前田祐吉監督の「野球はもっともっと楽しいもの」2022/07/01 06:56

 「慶應野球と近代日本」開催記念のシンポジウムは、前田祐吉野球殿堂入記念「今、Enjoy Baseballを語る」だった。 前田祐吉さんについては、私も都倉武之さんの話を聴いて、「慶應野球と福沢諭吉<等々力短信 第1155号 2022(令和4).5.25.>」で、少し触れていた。 前田祐吉さんは、1960(昭和35)年に29歳で慶應義塾大学野球部監督に就任、同年秋に早慶六連戦を戦った(その年、私は大学に進み、いつもグラウンドで紳士的な前田監督の姿を見ていた)。 1965(昭和40)年までの第1期に、リーグ優勝3回。 1982(昭和57)年、前年東大に勝ち点を許して最下位になったチームの立て直しのため、51歳で第2期監督に就任、4年目の1985(昭和60)年秋、チーム二度目の10勝無敗完全優勝を果たし、ストッキングに二本目の白線が入った。 1993(平成5)年までの12年間に、5回リーグ優勝している。

 配られた資料の中に、前田祐吉さんが第2期監督時代の1990(平成2)年3月に書き、“Baseball Clinic”1990年4月号(ベースボール・マガジン社)に掲載された、「野球はもっともっと楽しいもの」のコピーがあった。 見出しだけ拾うと、「武士の土壌に根を下ろした異質ベースボール=「野球」」、「戦争で持ち込まれた多くの不条理が、今も根強く残る」、「挨拶は心で交わすもの、不自然なお辞儀に抵抗を感じる」、「髪形は個人の判断で。坊主頭は強制されるべきではない」、「一本勝負の勝ち抜き戦が、消極的な野球を生み出している」、「最近目立ってきた個人記録への行き過ぎたこだわり」、「無意味な大声はりあげるより、まず身体を動かせ」。

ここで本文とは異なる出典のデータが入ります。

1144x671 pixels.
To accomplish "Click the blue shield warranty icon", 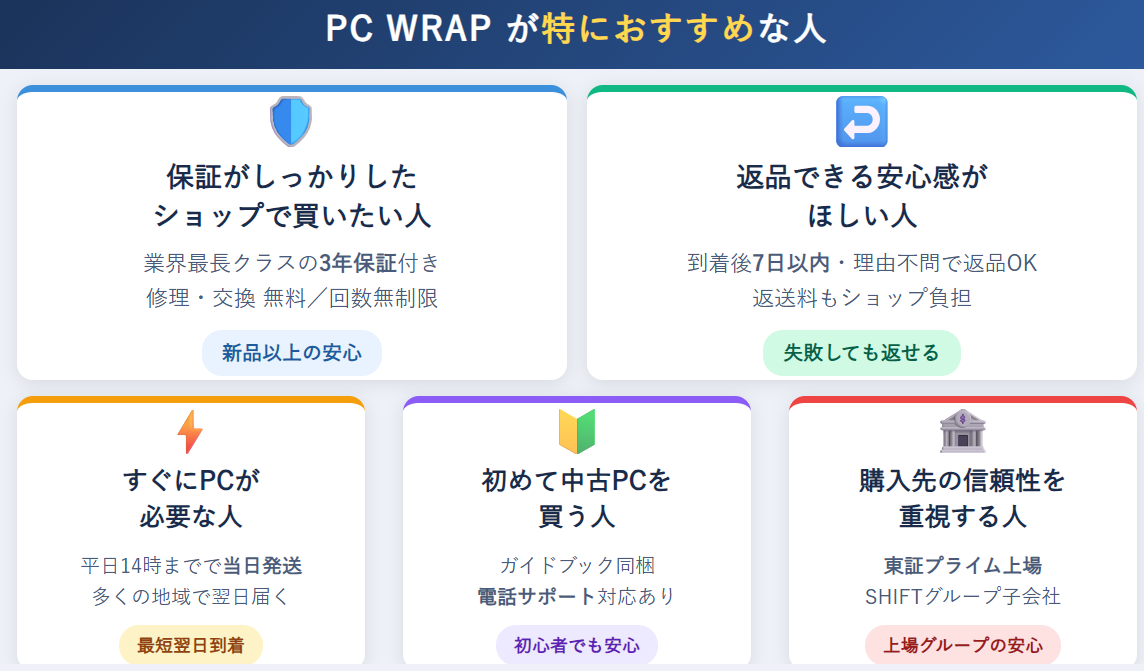I will pos(291,121).
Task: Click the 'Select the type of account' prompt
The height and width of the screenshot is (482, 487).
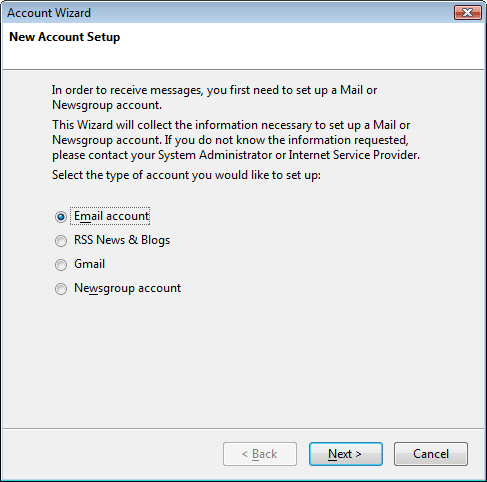Action: pyautogui.click(x=186, y=175)
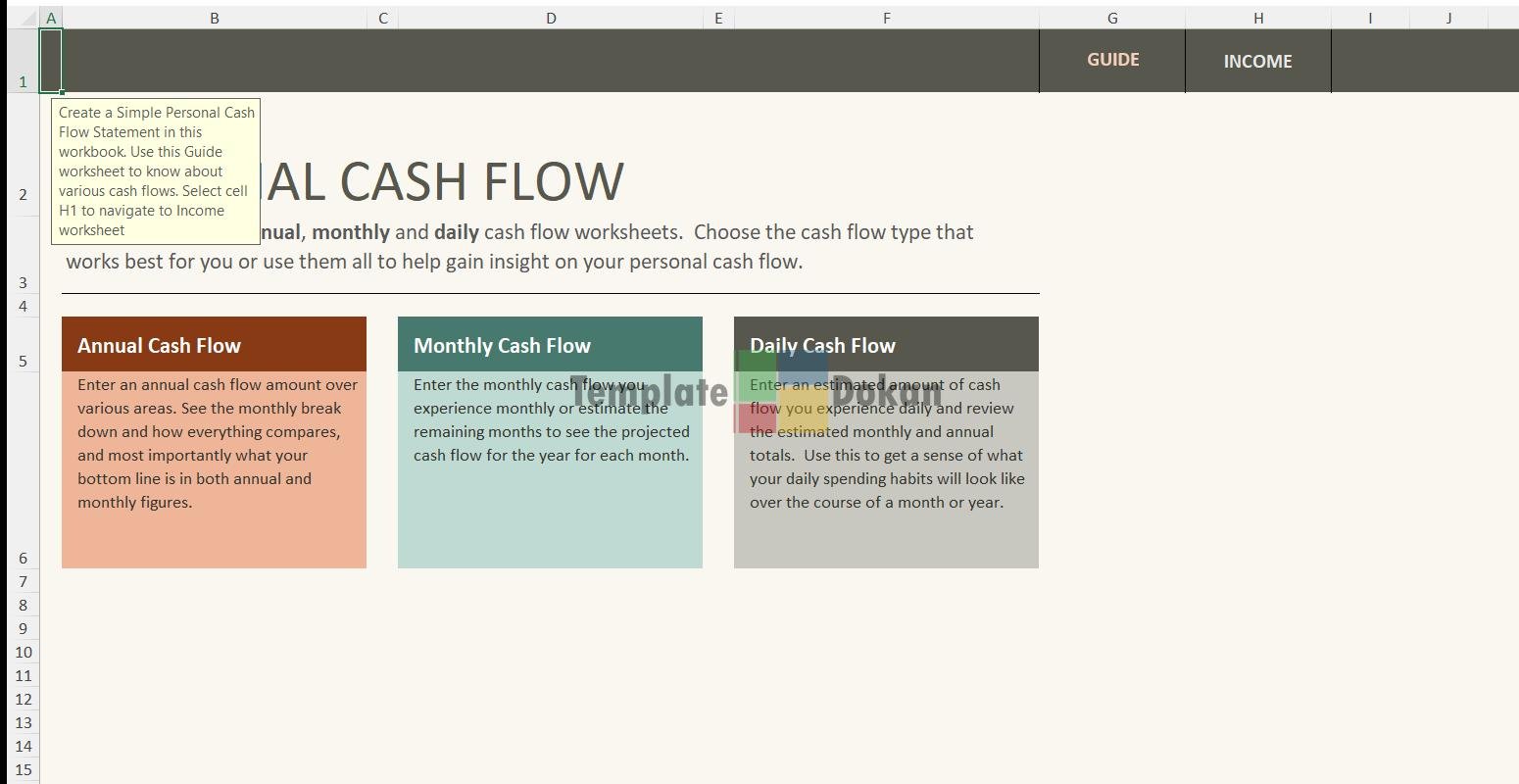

 前田祐吉さんは、こう書いている。 「好きな競技を選んで、自ら工夫を凝らしながら、自発的に努力することを楽しむのが、スポーツ本来の姿。」 「日本でしか理解されない偏狭な精神主義や、時代遅れの野球観を改めて、元来野球が持っている爽快さ、明るさ、楽しさを取り戻したいと願うのは見当違いであろうか。」 「野球はチームプレーであると信ずる。」